- **What you will do**
Transcribe the records below word for word, beginning with the first line and stopping after the line that contains "Open more menu for 01056467840 entry"; pictures are not part of the copy.

[Extracted material]

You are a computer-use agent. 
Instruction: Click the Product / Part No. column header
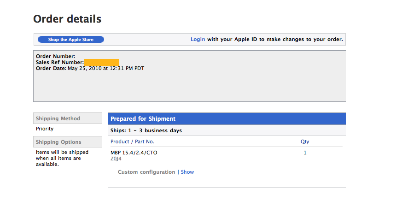[x=132, y=141]
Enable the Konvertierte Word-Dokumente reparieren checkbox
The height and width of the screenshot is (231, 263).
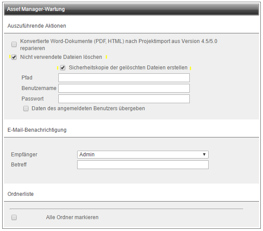tap(14, 44)
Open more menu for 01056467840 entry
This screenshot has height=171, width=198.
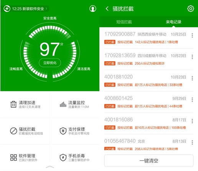click(x=192, y=142)
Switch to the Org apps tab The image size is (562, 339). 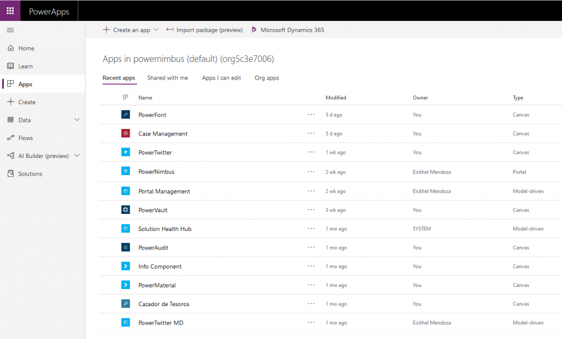267,78
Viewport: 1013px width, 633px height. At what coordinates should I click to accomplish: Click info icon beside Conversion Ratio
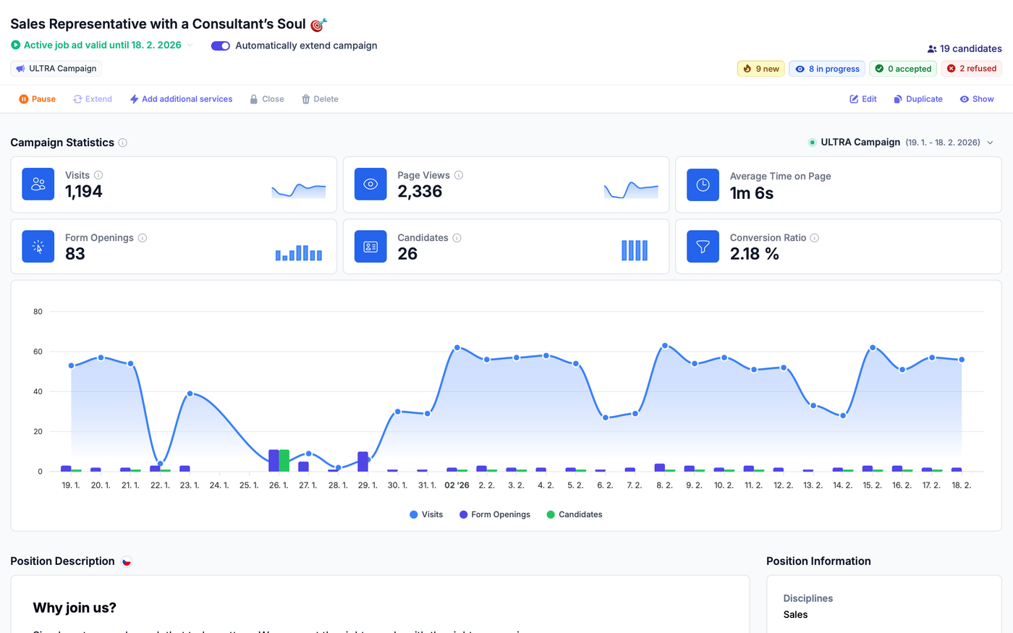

[/Extracted material]

- **Solved problem**
You are a computer-use agent. 
Instruction: Click the Product / Part No. column header
[x=132, y=141]
Enable the Konvertierte Word-Dokumente reparieren checkbox
The height and width of the screenshot is (231, 263).
tap(14, 44)
Open more menu for 01056467840 entry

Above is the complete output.